Paolo Maddalena - Suberbonus: è da rivedere l’intera struttura della finanza creativa

19 Febbraio 2023 16:24 Paolo Maddalena

Con decreto legge n. 11, del 16 febbraio 2023, entrato in vigore il giorno successivo, il Governo Meloni ha bloccato con effetto immediato la “cessione” dei crediti edilizi e lo “sconto in fattura” in materia di Superbonus edilizio al 110%.

Il Governo si è infatti accorto che il sistema del Superbonus ha creato un buco, nel bilancio dello Stato, di oltre 110 miliardi di euro, 2000 euro a testa, compreso vecchi e lattanti.

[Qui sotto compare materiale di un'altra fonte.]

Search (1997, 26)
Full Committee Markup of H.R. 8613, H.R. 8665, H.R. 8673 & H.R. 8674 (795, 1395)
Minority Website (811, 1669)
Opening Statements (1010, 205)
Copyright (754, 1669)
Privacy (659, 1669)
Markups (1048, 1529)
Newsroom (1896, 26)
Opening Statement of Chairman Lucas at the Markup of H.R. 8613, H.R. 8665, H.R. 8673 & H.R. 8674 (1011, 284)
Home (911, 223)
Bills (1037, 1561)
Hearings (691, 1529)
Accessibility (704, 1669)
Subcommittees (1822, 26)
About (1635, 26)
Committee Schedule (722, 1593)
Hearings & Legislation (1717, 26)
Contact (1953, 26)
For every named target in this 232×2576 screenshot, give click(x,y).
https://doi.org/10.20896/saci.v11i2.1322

In base a tale decreto legge, resta in vigore il diritto di detrarre dalle dichiarazioni di imposta le spese per il restauro degli immobili a fini di recupero energetico, (detrazione definita “credito di imposta”) e oggetto del divieto è soltanto la “cessione” di detto credito, nonché dello “sconto in fattura”. Si sancisce, in particolare, un divieto secco per Comuni, Province e Regioni di acquistare crediti fiscali legati a lavori di ristrutturazione.

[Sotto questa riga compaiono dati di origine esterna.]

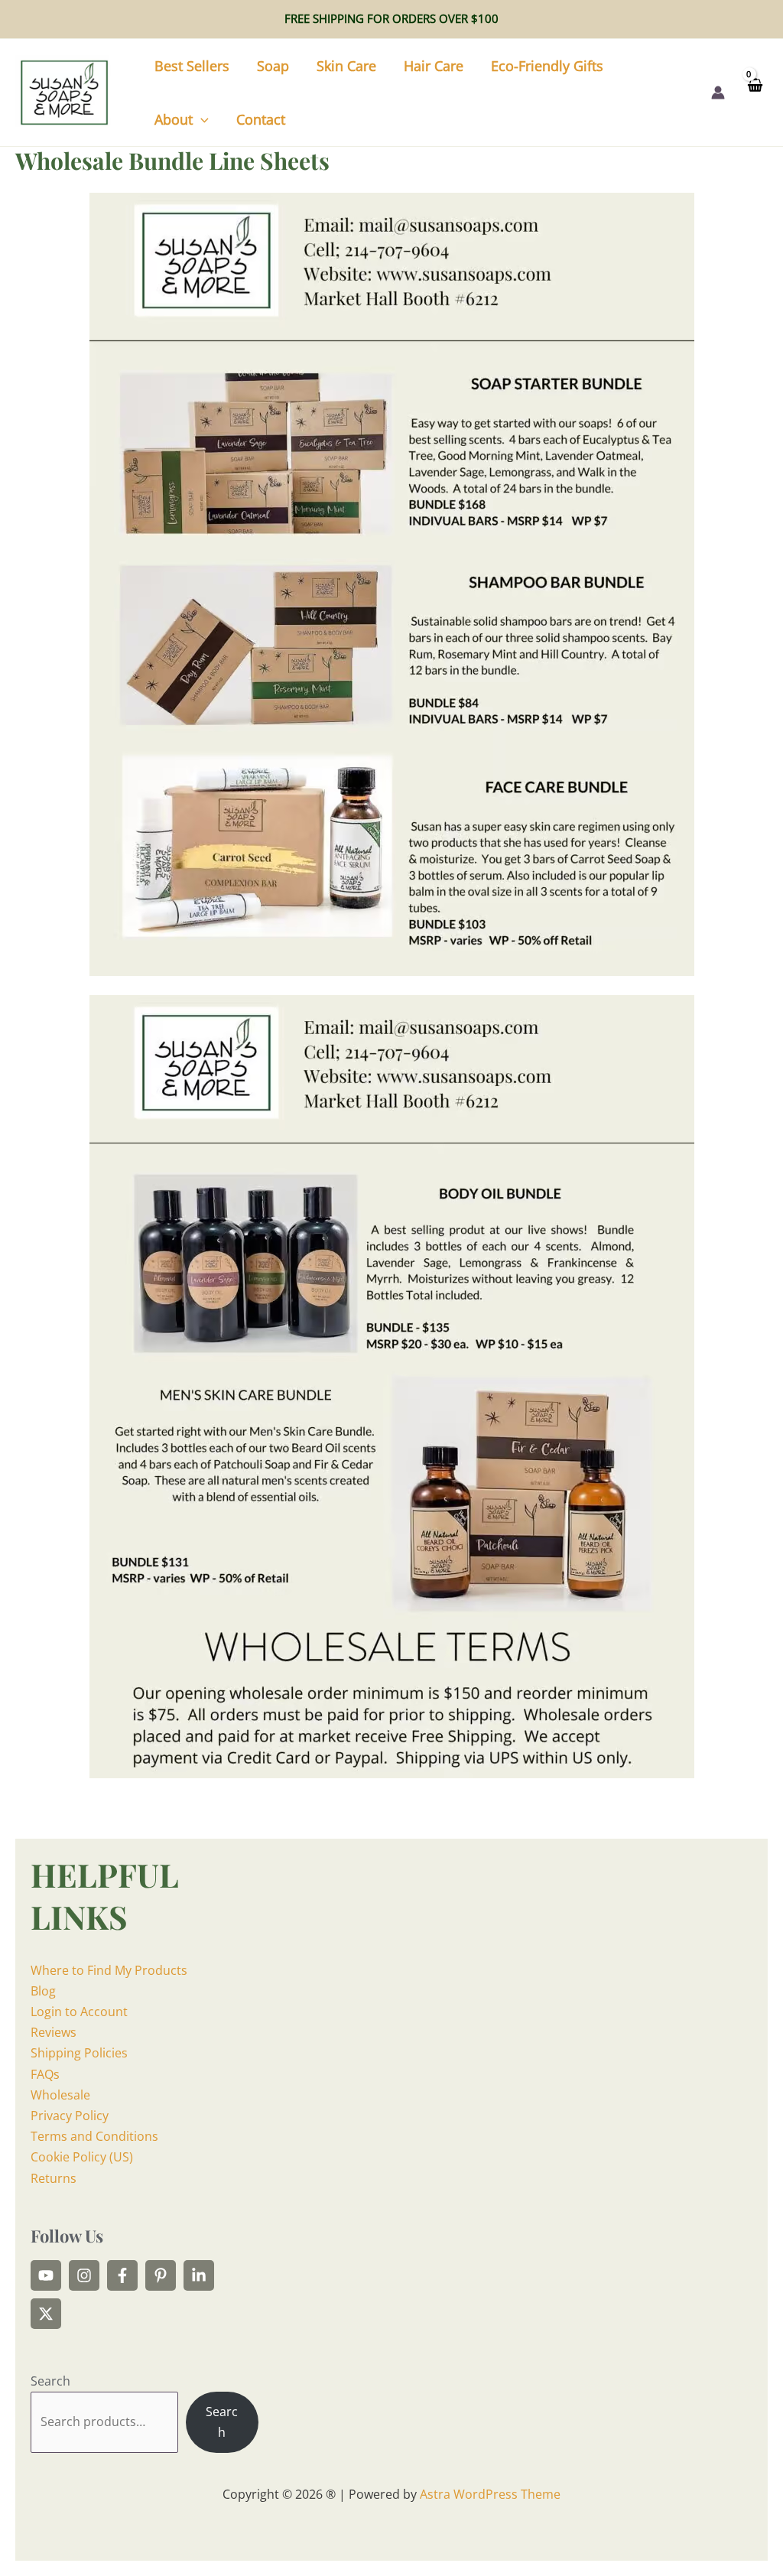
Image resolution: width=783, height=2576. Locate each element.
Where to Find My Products (109, 1970)
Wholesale (60, 2094)
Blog (43, 1990)
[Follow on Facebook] (122, 2275)
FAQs (45, 2074)
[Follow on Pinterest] (160, 2275)
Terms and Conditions (94, 2136)
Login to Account (79, 2011)
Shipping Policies (79, 2052)
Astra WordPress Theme (490, 2494)
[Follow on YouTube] (46, 2275)
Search (50, 2381)
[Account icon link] (718, 92)
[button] (201, 119)
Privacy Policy (70, 2115)
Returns (53, 2178)
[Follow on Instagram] (84, 2275)
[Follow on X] (46, 2313)
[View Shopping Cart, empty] (754, 92)
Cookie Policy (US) (82, 2156)
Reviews (53, 2032)
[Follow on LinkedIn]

Si tratta, a mio avviso, di una conseguenza della assurda legge n. 130 del 1999, che ha creato la “cartolarizzazione dei diritti di credito”, con la quale, in pratica, si autorizzano le banche a emettere dei “titoli”, che in realtà hanno ad oggetto, non il “credito” in sé, ma l’altra faccia del credito e cioè i “debiti”, i quali in tal modo diventano commerciabili sul mercato generale. Una assurdità in plateale contrasto con la disciplina del codice civile sui titoli di credito, la quale impedisce assolutamente che i titoli di credito possano girare sul mercato come moneta contante (vedi artt. 2003, 2008 e 2022 c. c.). Il fatto è che, trattandosi in realtà, non di crediti di sicuro assolvimento, ma, come accennato, di “debiti”, il cui pagamento è “futuro e incerto”, si finisce per porre in circolazione, non un “bene giuridico”, il “credito”, ma solo la “speranza di un bene”, il “debito”.

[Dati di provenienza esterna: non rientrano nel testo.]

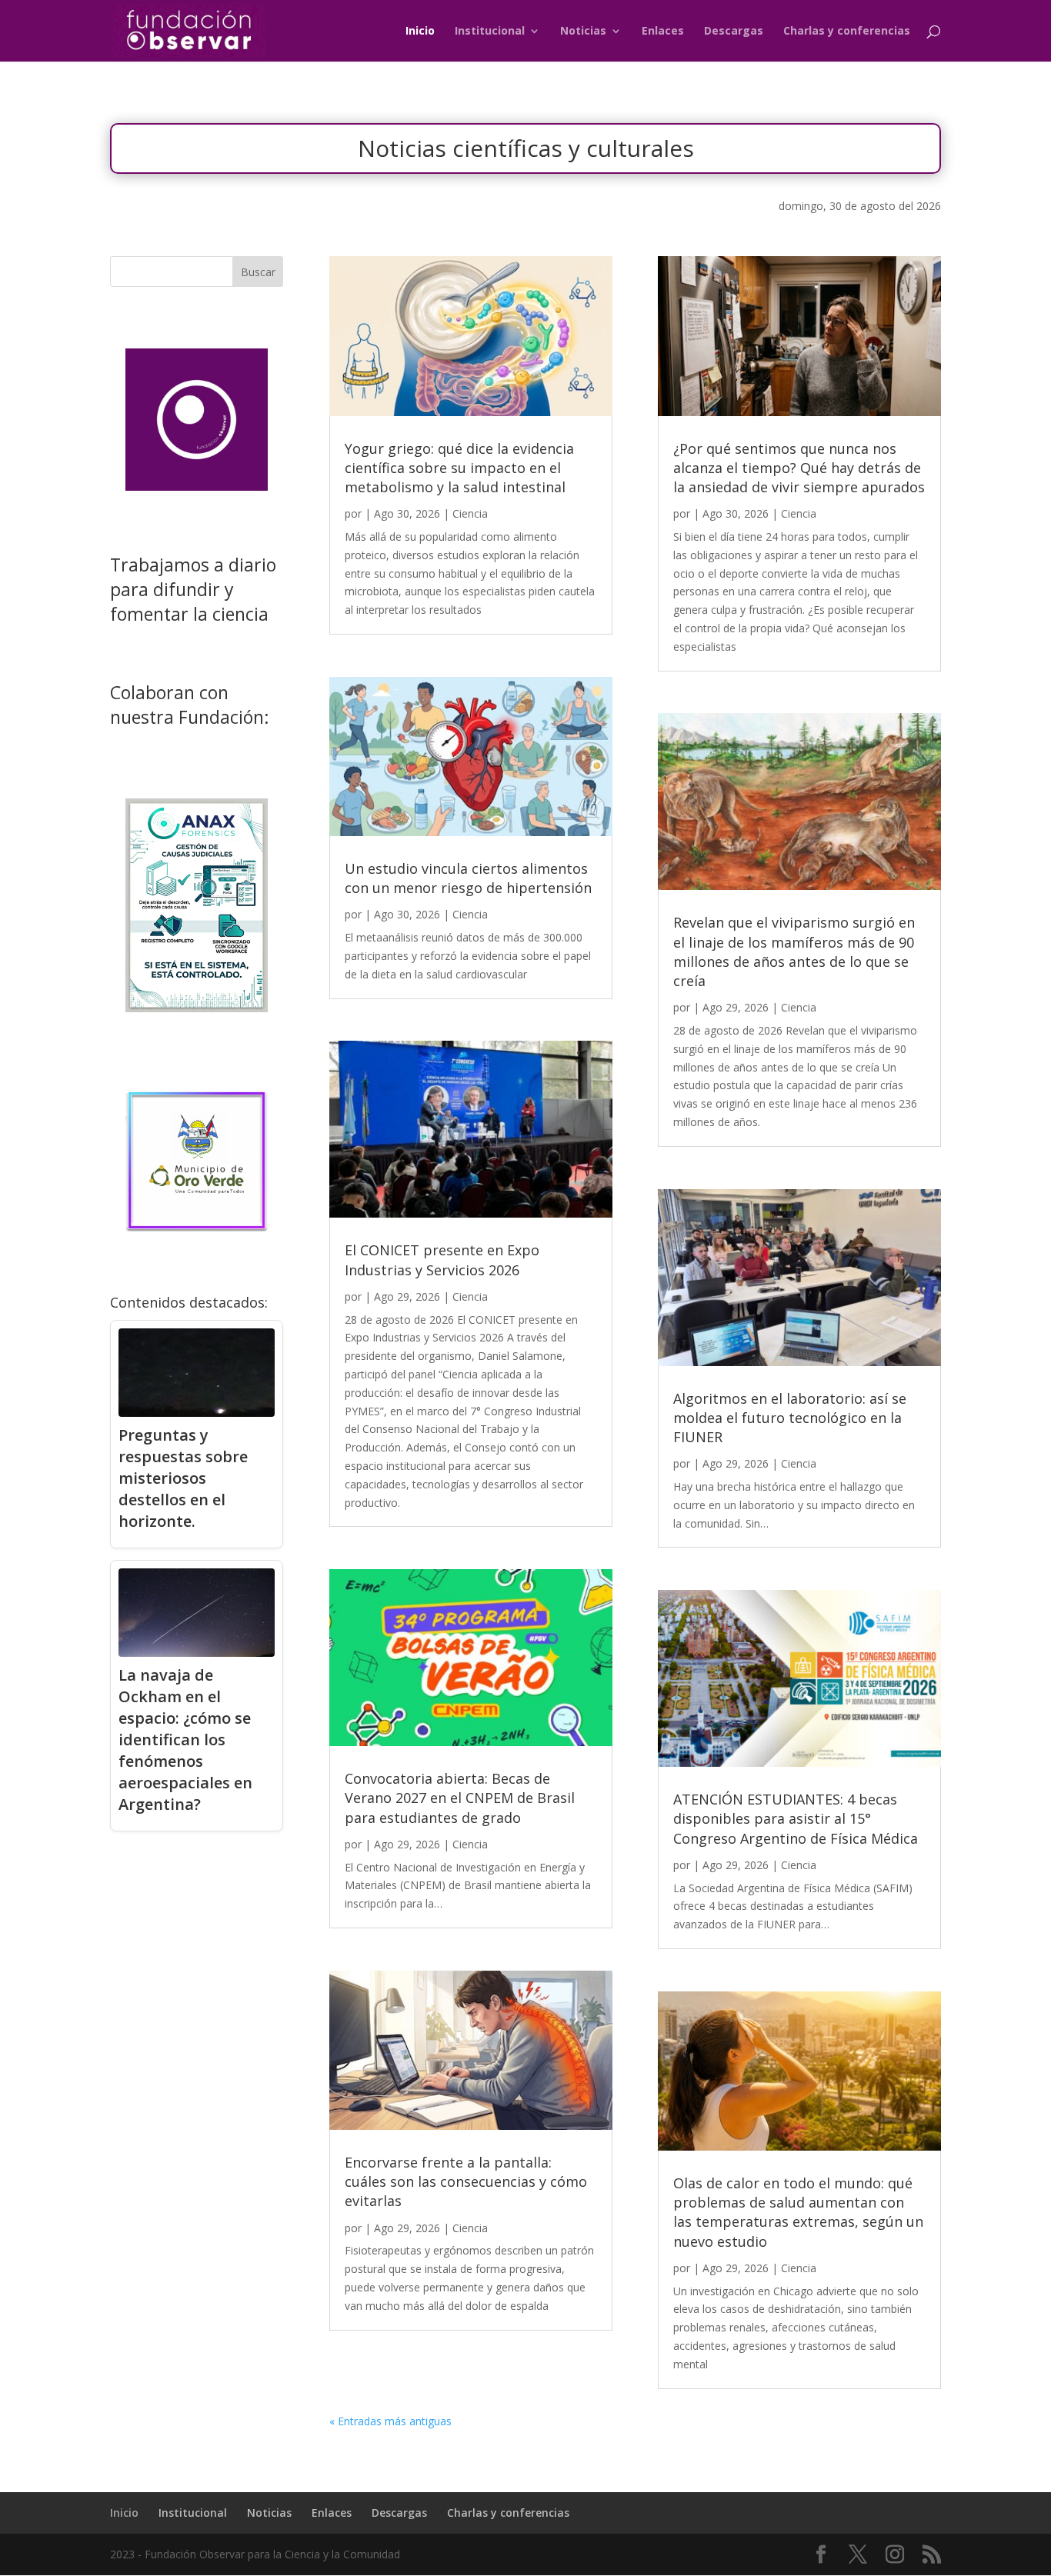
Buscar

Una operazione chiaramente ingannevole e sicuramente “tossica” per l’economia nazionale, quali sono, in genere, quei “prodotti della cosiddetta finanza creativa”, denominati “derivati”, che tali non sono, in quanto non hanno un sottostante reale dal quale derivino, e sono soltanto delle “scommesse” dall’esito incerto. Sarebbe molto opportuno che, per il bene della “Patria” e del “Popolo italiano”, la Meloni intervenisse radicalmente su questo tema. Ma la Meloni è una fervente “neoliberista” e, quindi, c’è poco da sperare.